Menanggapi hal itu Wali Kota Bandar Lampung, Eva Dwiana, menyambut positif rencana tersebut. Menurutnya, perluasan wilayah ini diharapkan mampu mendorong pemerataan pembangunan sekaligus meningkatkan kesejahteraan masyarakat di wilayah yang akan bergabung.
“Pemerintah Kota Bandar Lampung siap menindaklanjuti proses penggabungan ini dengan perencanaan pembangunan yang matang serta penataan wilayah yang lebih terintegrasi,” ujar Eva Dwiana, Rabu (4/02/2026).
Adapun delapan desa di Kecamatan Jati Agung yang telah menyatakan persetujuan untuk bergabung dengan Kota Bandar Lampung yaitu Purwotani, Margorejo, Sinar Rezeki, Margomulyo, Margodadi, Gedung Agung, Gedung Harapan, dan Banjar Agung.
Dalam rencana tersebut, delapan desa yang akan bergabung direncanakan tidak langsung menjadi delapan wilayah administrasi baru. Pemerintah kota mempertimbangkan untuk menggabungkannya menjadi empat kelurahan baru guna mempermudah tata kelola pemerintahan dan pelayanan kepada masyarakat.

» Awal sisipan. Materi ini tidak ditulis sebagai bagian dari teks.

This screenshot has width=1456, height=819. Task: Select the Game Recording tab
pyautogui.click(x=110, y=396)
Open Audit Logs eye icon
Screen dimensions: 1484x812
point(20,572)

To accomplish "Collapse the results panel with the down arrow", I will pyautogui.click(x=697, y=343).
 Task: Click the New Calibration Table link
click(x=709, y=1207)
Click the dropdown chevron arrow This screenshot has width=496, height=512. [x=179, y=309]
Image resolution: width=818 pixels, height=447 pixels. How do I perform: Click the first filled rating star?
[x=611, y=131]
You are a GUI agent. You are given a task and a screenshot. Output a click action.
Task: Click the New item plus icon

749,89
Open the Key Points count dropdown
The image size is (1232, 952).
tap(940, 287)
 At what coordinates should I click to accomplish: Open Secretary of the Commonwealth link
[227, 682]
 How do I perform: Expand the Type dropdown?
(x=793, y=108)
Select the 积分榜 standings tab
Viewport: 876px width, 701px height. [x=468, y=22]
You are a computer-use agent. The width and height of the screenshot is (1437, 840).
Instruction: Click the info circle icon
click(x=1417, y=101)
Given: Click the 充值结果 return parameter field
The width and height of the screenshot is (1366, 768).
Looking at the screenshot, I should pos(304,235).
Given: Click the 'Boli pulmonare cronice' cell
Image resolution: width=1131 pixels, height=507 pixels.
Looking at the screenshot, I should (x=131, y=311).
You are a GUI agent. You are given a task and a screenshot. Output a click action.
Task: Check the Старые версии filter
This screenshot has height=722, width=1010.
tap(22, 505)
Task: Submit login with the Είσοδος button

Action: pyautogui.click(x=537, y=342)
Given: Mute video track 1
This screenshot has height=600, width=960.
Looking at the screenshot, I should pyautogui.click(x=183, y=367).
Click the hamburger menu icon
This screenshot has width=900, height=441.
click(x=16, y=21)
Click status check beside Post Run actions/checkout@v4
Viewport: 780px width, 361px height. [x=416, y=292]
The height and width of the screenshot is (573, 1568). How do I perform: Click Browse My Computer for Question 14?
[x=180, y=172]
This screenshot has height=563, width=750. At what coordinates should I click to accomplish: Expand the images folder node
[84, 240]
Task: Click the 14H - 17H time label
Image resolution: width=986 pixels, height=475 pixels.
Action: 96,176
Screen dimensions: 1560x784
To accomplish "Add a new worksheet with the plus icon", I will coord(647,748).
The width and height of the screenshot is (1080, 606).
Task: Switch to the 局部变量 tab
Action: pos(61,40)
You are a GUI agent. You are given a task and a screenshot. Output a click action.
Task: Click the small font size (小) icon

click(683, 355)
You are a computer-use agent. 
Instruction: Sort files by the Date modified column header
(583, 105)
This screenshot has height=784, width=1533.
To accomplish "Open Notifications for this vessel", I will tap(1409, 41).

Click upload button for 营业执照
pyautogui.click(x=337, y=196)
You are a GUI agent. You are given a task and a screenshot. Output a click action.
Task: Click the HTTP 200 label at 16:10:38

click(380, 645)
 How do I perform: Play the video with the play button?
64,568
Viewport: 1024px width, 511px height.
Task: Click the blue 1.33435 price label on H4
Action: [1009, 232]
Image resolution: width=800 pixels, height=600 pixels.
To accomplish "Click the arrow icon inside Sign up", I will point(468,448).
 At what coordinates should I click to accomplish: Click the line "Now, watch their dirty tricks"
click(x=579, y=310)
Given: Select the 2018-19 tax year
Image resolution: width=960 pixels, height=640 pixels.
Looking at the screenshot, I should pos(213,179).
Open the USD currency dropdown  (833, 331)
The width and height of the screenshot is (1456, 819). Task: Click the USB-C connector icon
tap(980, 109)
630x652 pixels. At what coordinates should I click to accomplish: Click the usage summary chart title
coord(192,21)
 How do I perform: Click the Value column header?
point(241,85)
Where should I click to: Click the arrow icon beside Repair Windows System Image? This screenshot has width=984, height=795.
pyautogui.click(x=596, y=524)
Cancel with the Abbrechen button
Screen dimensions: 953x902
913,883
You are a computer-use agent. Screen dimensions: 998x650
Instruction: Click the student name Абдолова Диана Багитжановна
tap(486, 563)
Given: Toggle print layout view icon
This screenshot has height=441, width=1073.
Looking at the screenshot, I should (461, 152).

Tidak hanya itu, Pemkot juga membuka peluang pembentukan kecamatan baru di kawasan tersebut, sebagaimana pengembangan wilayah yang pernah dilakukan di kawasan Kota Baru.
Selain penyesuaian administratif, pemerintah kota menegaskan bahwa penguatan sektor ekonomi masyarakat akan menjadi prioritas utama. Salah satu langkah yang akan dilakukan yakni mendorong pengembangan Usaha Mikro, Kecil, dan Menengah (UMKM) sebagai penggerak ekonomi warga.
Kawasan Kota Baru bahkan diproyeksikan menjadi salah satu pusat kegiatan UMKM yang diharapkan mampu menciptakan peluang usaha baru sekaligus meningkatkan pendapatan masyarakat setempat.
Apabila seluruh proses administrasi dan persetujuan pemerintah pusat dapat diselesaikan, jumlah penduduk Kota Bandar Lampung diperkirakan akan bertambah lebih dari 30.400 jiwa.
Rencana penggabungan wilayah ini diharapkan dapat mempercepat pembangunan kawasan perbatasan sekaligus memperkuat konektivitas antara Kota Bandar Lampung dan wilayah sekitarnya.